Jadi ada lima komponen yang menjadi tujuan dibutuhkan dalam penerapan ecological citizenship dalam pembelajaran yaitu 

 

 

Literasi Ekologi: memahami hal-hal mendasar dalam sistem lingkungan menggunakan cara berpikir lingkungan, juga memahami pengetahuan mengenai ekologi serta hubungannya dengan masyarakat. Literasi Kewarganegaraan: memahami aspek sosial, ekonomi, kultural, dan sistem politik dengan menggunakan cara berpikir kritis.

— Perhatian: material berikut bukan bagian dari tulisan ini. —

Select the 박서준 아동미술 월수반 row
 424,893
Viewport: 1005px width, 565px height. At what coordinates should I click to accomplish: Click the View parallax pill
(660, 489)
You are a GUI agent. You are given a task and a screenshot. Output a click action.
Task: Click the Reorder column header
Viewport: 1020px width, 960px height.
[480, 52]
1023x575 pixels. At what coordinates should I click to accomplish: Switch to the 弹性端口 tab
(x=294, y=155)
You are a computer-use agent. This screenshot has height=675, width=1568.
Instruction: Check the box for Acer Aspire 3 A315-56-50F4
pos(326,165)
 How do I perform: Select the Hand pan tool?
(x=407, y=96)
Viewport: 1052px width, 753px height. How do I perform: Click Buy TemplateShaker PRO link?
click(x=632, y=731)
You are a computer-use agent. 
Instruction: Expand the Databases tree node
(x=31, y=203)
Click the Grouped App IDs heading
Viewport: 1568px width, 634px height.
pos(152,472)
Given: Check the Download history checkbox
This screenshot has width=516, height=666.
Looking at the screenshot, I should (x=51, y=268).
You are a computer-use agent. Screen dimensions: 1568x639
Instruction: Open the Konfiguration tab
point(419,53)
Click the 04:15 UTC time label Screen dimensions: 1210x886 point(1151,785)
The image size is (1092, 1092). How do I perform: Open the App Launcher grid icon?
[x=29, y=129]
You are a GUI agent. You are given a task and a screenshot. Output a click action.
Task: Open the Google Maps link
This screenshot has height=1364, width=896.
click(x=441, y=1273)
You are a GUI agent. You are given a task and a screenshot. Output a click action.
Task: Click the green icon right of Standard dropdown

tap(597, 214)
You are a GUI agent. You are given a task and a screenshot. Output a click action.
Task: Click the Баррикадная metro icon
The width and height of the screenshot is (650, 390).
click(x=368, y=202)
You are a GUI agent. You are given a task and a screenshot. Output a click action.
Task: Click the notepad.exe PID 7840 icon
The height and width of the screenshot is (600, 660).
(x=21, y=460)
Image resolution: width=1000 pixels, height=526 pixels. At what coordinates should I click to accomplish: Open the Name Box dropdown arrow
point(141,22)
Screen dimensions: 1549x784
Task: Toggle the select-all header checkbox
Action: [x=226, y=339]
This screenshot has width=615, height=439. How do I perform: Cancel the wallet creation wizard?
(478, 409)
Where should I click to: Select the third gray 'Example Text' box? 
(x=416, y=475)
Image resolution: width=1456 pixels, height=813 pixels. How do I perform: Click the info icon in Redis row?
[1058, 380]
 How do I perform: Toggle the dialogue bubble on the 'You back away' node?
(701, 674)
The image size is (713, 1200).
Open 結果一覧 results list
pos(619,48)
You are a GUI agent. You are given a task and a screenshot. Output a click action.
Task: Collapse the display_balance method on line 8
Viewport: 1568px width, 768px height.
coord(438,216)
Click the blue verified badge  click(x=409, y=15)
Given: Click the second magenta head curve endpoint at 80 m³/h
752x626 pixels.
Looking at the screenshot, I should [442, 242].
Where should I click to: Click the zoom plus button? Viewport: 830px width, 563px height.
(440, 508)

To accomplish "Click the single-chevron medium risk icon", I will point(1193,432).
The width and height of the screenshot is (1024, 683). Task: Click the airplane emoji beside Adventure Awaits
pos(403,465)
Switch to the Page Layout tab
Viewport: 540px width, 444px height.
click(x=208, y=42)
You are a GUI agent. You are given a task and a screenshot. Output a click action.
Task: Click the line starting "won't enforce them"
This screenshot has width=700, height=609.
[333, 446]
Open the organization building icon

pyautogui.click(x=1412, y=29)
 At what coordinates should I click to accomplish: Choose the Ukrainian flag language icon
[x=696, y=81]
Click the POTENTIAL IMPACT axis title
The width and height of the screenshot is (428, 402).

Kesadaran akan Nilai: kesadaran akan nilai-nilai personal dengan rasa penghargaan akan lingkungan dan kemampuan untuk menghubungkan nilai-nilai tersebut dengan pengetahuan yang dimiliki serta kebijaksanaan praktis dalam bertindak dan mengambil keputusan. Kesadaran Diri: memiliki kapasitas untuk belajar dan bersikap dengan penghargaan akan nilai dan ketertarikan akan lingkungan. Kebijaksanaan Praktis: mempengaruhi kebijaksanaan praktis, memiliki kemampuan untuk mengambil keputusan, dan bersikap dengan penuh kepedulian dan penghargaan akan lingkungan.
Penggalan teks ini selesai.